Con el cáncer, en sus diferentes manifestaciones, podemos establecer las siguientes correlaciones: Firstenberg habla en general de tumores malignos producidos por el cableado telegráfico y las ondas de radio AM; el melanoma maligno se asocia con las ondas de FM; tumores cerebrales producidos por el uso de los celulares; sorprendentemente, observa el autor, el cáncer de pulmón no únicamente está ligado al consumo del tabaco sino también a la electricidad; vivir cerca de antenas y torres asimismo puede originar el cáncer.


En 2010 Arthur Firstenberg demandó a su vecino por daños y perjuicios al "negarse a apagar su teléfono móvil y otros dispositivos electrónicos". (Chelsea Green Publishing)

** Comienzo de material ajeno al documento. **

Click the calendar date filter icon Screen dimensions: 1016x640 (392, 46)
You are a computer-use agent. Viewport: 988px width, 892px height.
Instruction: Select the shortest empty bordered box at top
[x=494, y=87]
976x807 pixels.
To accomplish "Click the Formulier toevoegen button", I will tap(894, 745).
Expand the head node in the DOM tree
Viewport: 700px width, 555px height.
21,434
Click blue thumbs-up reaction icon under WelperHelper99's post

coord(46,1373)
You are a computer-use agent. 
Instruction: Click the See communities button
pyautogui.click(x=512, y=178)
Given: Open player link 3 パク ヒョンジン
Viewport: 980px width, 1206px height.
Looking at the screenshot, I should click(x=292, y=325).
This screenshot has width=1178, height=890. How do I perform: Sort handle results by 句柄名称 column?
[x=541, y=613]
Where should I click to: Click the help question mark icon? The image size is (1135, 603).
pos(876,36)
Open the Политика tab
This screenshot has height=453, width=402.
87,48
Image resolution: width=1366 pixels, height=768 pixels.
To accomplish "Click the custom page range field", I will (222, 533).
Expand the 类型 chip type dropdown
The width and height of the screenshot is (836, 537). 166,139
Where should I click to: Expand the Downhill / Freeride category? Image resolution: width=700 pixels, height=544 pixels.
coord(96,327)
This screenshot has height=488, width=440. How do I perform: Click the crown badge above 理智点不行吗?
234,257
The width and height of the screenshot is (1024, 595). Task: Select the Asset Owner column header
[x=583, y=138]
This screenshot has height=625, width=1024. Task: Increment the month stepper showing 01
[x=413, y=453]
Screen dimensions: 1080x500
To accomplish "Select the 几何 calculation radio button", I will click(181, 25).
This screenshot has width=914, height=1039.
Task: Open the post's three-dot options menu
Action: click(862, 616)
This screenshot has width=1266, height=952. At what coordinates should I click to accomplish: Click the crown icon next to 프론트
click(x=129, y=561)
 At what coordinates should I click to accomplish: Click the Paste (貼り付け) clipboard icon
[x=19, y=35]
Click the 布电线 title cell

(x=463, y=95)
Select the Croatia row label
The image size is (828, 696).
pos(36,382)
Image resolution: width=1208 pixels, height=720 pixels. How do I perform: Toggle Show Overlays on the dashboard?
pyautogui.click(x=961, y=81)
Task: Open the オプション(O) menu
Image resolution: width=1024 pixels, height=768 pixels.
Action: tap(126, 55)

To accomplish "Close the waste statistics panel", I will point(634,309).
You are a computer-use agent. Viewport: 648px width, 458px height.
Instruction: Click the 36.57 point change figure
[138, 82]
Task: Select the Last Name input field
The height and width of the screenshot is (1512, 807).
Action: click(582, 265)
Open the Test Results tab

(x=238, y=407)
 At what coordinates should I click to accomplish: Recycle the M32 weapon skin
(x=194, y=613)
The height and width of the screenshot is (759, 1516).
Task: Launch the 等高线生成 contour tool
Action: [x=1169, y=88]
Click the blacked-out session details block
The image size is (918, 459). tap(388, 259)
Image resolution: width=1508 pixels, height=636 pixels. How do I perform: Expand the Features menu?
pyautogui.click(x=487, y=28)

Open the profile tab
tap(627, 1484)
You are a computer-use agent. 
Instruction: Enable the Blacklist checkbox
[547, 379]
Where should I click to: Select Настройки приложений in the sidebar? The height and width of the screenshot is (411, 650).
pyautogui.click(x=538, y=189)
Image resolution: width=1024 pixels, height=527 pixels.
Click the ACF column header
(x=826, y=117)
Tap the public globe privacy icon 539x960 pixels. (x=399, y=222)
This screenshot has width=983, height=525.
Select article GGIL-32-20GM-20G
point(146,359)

Así llegamos, en nuestra época, a la aparición de la “sensibilidad eléctrica” o “hipersensibilidad electromagnética” entre los seres humanos. El rechazo a que el “arco iris invisible” sea el causante de enfermedades y daños continúa. Ilustrativo es el caso del investigador sueco Olle Johansson, quien formó parte del prestigiado Instituto Karolinska. Cuando él comenzó a estudiar la relación entre el daño cutáneo y la exposición a la pantalla de las computadoras, sus colegas no tardaron en minimizar sus resultados, argumentando “que quienes se quejaban de dermatitis por exposición a las pantallas estaban imaginando los síntomas, o padecían alguna aberración psicológica debida a la menopausia, o estaban seniles, o carecían de cultura o eran víctimas de condicionamiento pavloviano”. Por sus estudios, llegó no solo a ser amenazado de muerte, sino que incluso fue víctima de un atentado. A pesar del peligro que corría, Johansson siguió realizando su trabajo. Firstenberg concluye que la lucha contra los intereses de las grandes compañías tecnológicas debe mantenerse; suman alrededor de cien millones de seres humanos los que tienen el derecho a pedir a los vecinos que apaguen su celular y su wifi, sin olvidar la amenaza a la naturaleza.